As autoridades locais apelam os recém formados a ”elevarem” o nome do profissional da Saúde mas no seio dos formados o novo dilema agora chama-se emprego. Sem um sector privado firmado, os profissionais da Saúde estão na totalidade de olhos virado para a função pública cujos concursos dizem acontecem a um ritmo de “conta gotas”. As estatísticas apontam que a instituição já escoou para o mercado de trabalho desde a data da sua criação em 2001, dois mil, 411 profissionais.

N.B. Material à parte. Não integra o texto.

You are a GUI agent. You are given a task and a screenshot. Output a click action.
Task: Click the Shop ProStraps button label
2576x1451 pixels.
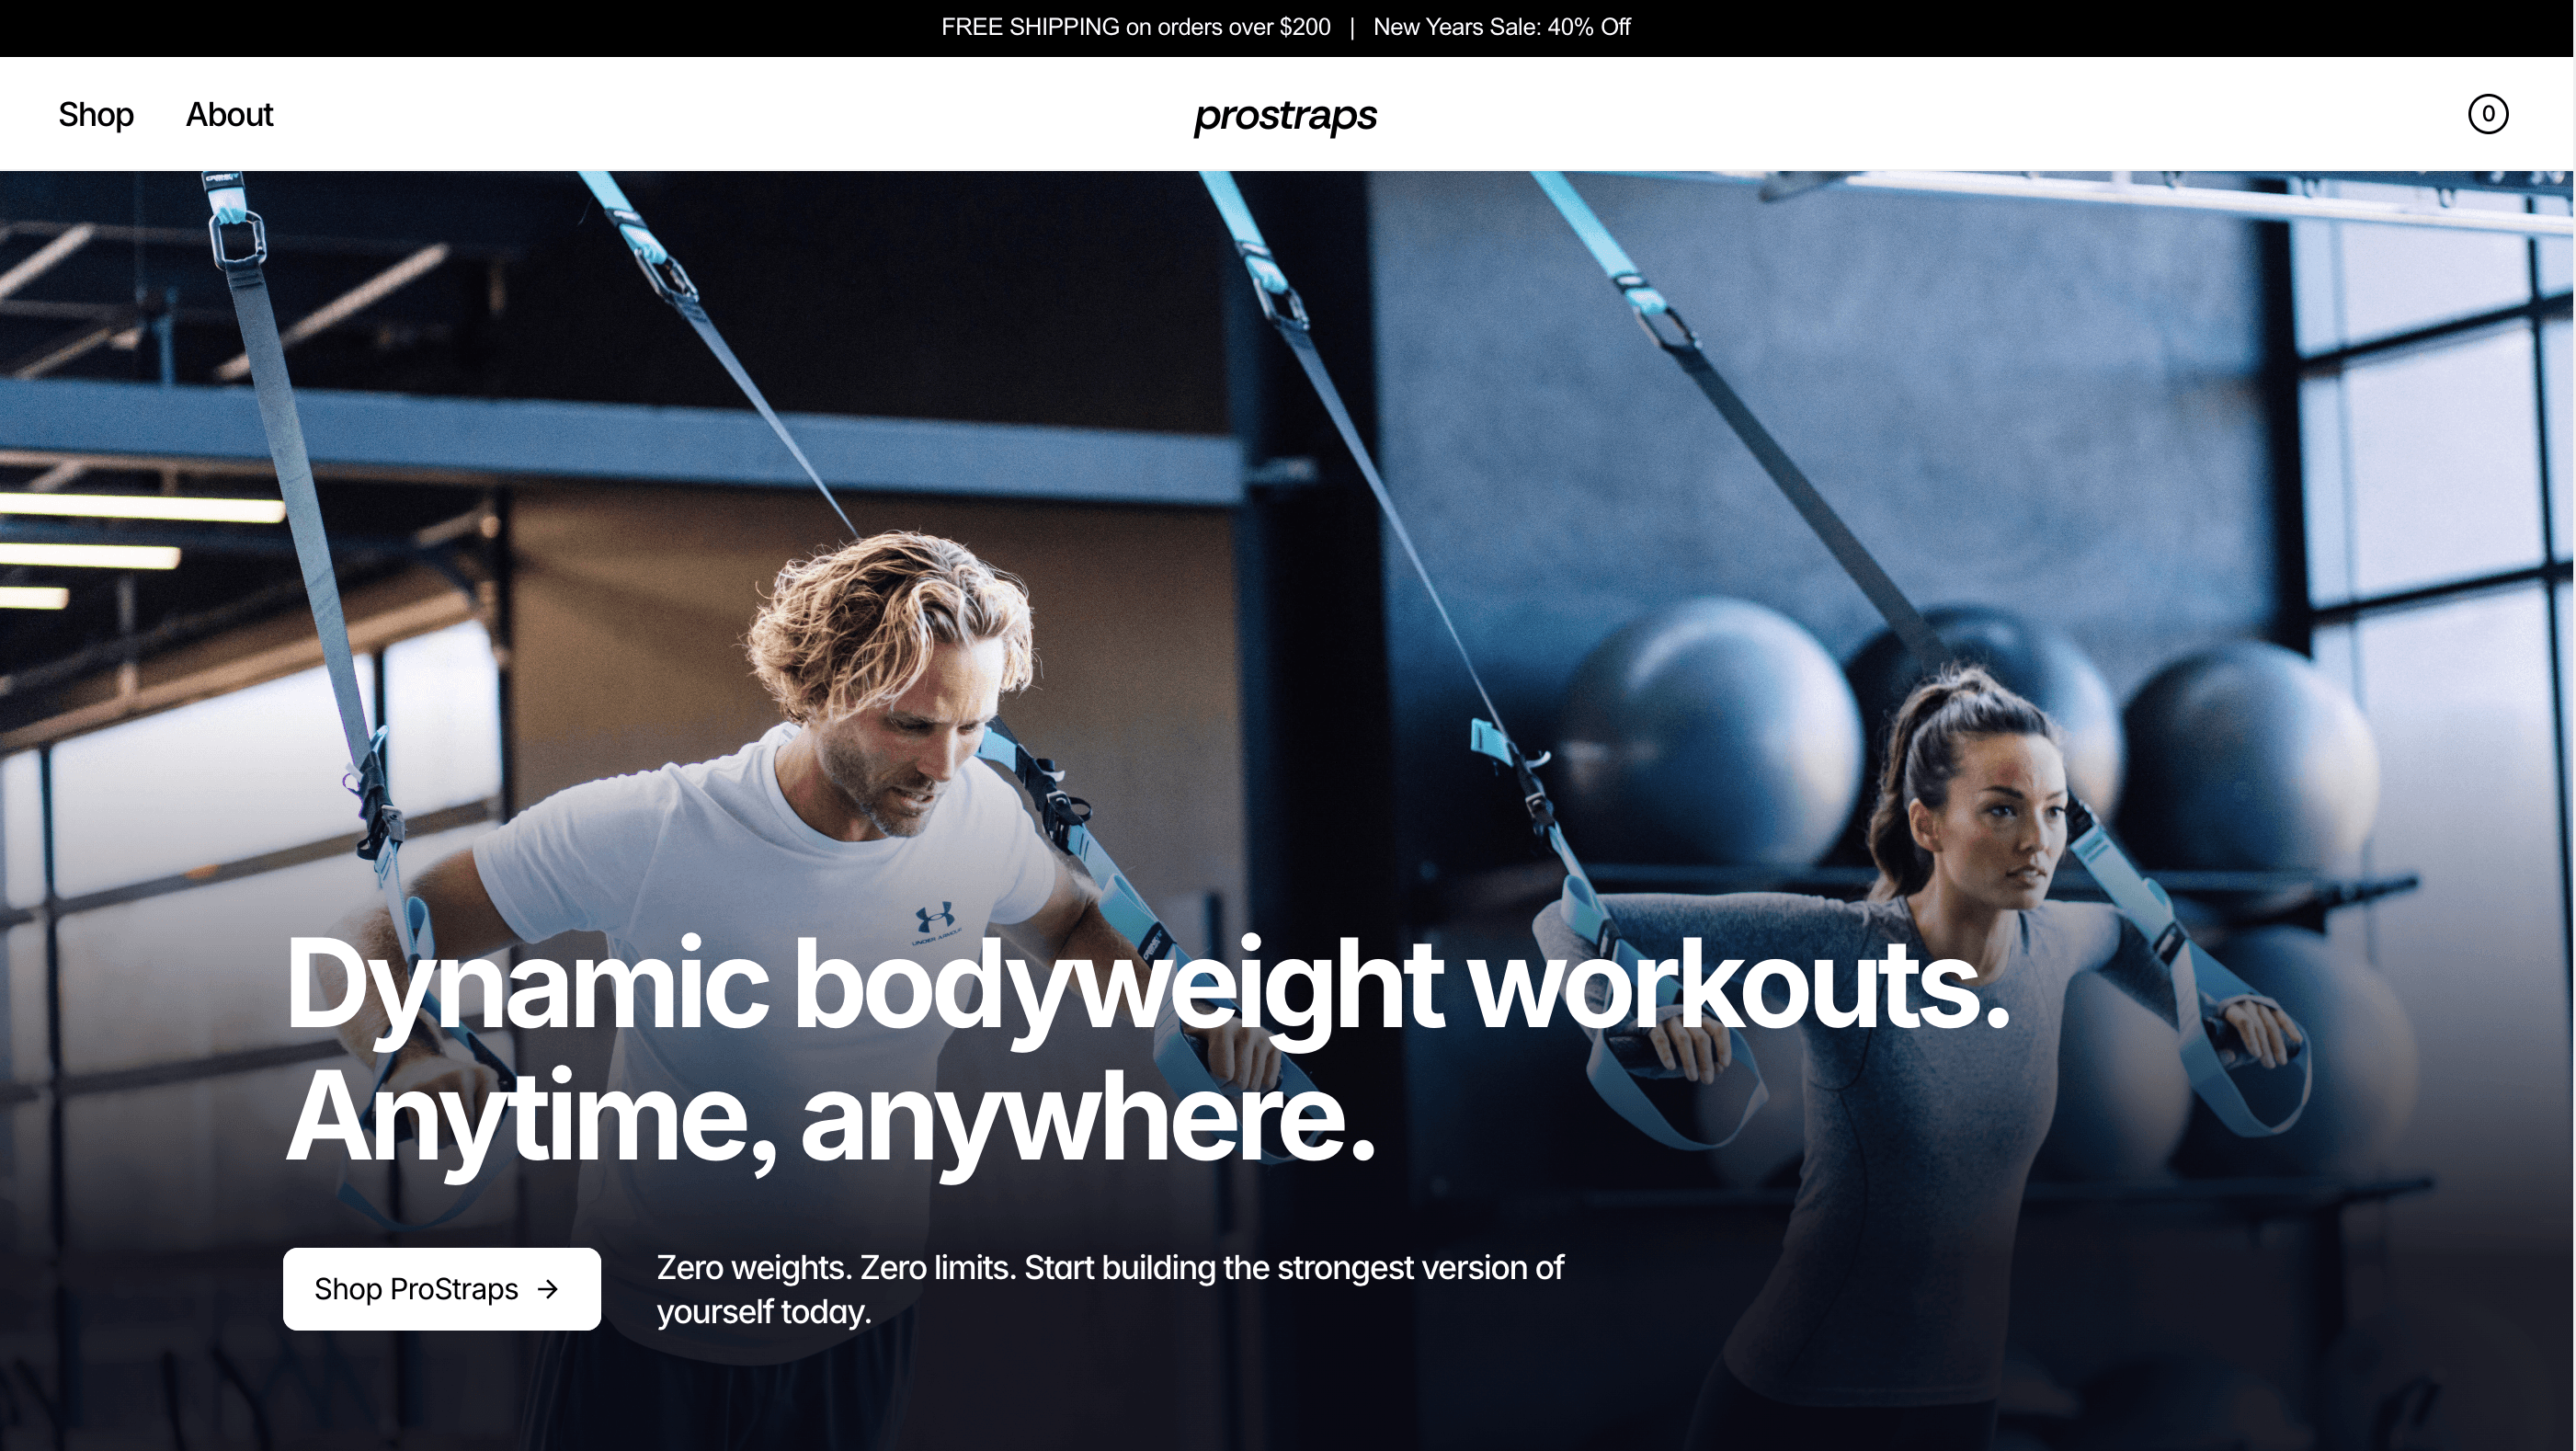[x=416, y=1289]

Tida como a capital económica da província, há muito que a velha e histórica cidade do Dondo é sombra de si mesma. Edifícios envelhecidos e escassa oferta habitacional, mais uma vez é o sector informal que “acolhe” a mão-deobra local. Em tempos, quando a cerveja era uma raridade no país, a comercialização da eka era uma espécie de camanga para os locais, todavia hoje a então ‘loirinha tropical’ perdeu valor fruto da concorrência e do inundar no mercado com variada e abundante oferta. O Dondo, uma localidade ribeirinha ao majestoso rio Cuanza, tem eventos surreais como falta de água de qualidade para os seus habitantes e deficiente fornecimento de energia eléctrica mesmo acolhendo o aproveitamento Hidroelétrico de Cambambe.

A boa noticia para uma terra cansada de altas temperaturas e várias notícias “sem novidade”, como fez questão de referir um nativo, é que finalmente a cidade do Dondo, sede do município de Cambambe, voltará a ter água canalizada através de uma nova rede de distribuição, em instalação desde 2015, no quadro de um investimento do Ministério da Energia e Águas.

A garantia foi dada a semana passada pelo encarregado das obras, Valentim Alfredo, que garantiu que 55% do total da empreitada estava executado. Já foram lançados 36 quilómetros e 919 metros de tubo do tipo polietileno, a construção de 30 chafarizes, dos 50 previstos, e mais de mil ligações domiciliárias conectadas à rede em alguns bairros. Indicou que as obras que presentemente prosseguem conheceram um período de suspensão, por razões financeiras decorrentes da crise económica que desde 2014 assola o país e cuja ultrapassagem gradual permitiu o reinício dos trabalhos em Outubro último. Serão ainda reabilitados dois reservatórios, sendo um com capacidade para 700 metros cúbicos e outro de 300 metros.